Page text:
================

There is probably equal evidence, in fact, to the contrary.

The truth, then, about Harry Potter may lie somewhere in
between his avid detractors and his avid supporters.  My
own suspicion is that the furor over Harry Potter will
die down and he will be forgotten, perhaps buried in some
potter's field, while works like J.R.R. Tolkien's The
Hobbit and The Lord of the Rings - and C.S. Lewis's The
Screwtape Letters, the Narnia Chronicles (including The
Lion, the Witch, and the Wardrobe), and the space trilogy
(including my personal favorite, That Hideous Strength) -
will continue to endure as true classics.

Not in the same category as Tolkien and Lewis - but still
worth reading for those who like "fantasy literature,"
especially "Christian fantasy" (although some of his books
are more Christian than others) is Stephen Lawhead, who is
strangely neglected by most Christians today (although it
may just be because he's not as good a writer as Tolkien
and Lewis).

================

Input:
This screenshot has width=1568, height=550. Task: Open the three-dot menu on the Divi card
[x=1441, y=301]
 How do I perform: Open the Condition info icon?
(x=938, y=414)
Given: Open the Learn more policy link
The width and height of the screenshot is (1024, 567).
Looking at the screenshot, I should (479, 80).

================

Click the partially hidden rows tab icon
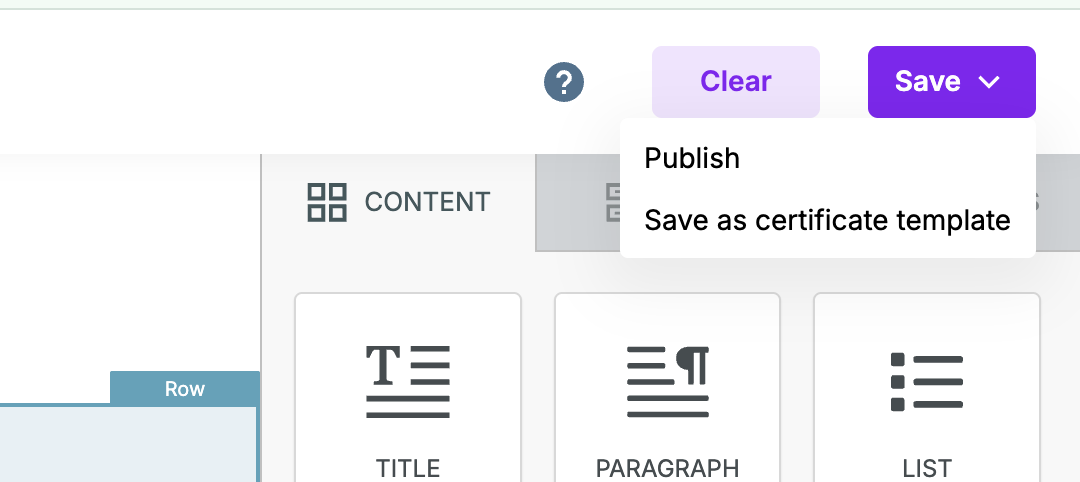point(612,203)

================

Given request 1:
Reproduce the passage on fantasy literature starting with "Not in the same" and going on through "and Lewis).", replacing "Stephen Lawhead" with "George MacDonald".
Given request 2:
Gather every line of the listing that contains the string "icon", treating uppercase and lowercase as different.
The text and the listing were drawn from separate sources.

Correct answer 1:
Not in the same category as Tolkien and Lewis - but still
worth reading for those who like "fantasy literature,"
especially "Christian fantasy" (although some of his books
are more Christian than others) is George MacDonald, who is
strangely neglected by most Christians today (although it
may just be because he's not as good a writer as Tolkien
and Lewis).

Correct answer 2:
 How do I perform: Open the Condition info icon?
Click the partially hidden rows tab icon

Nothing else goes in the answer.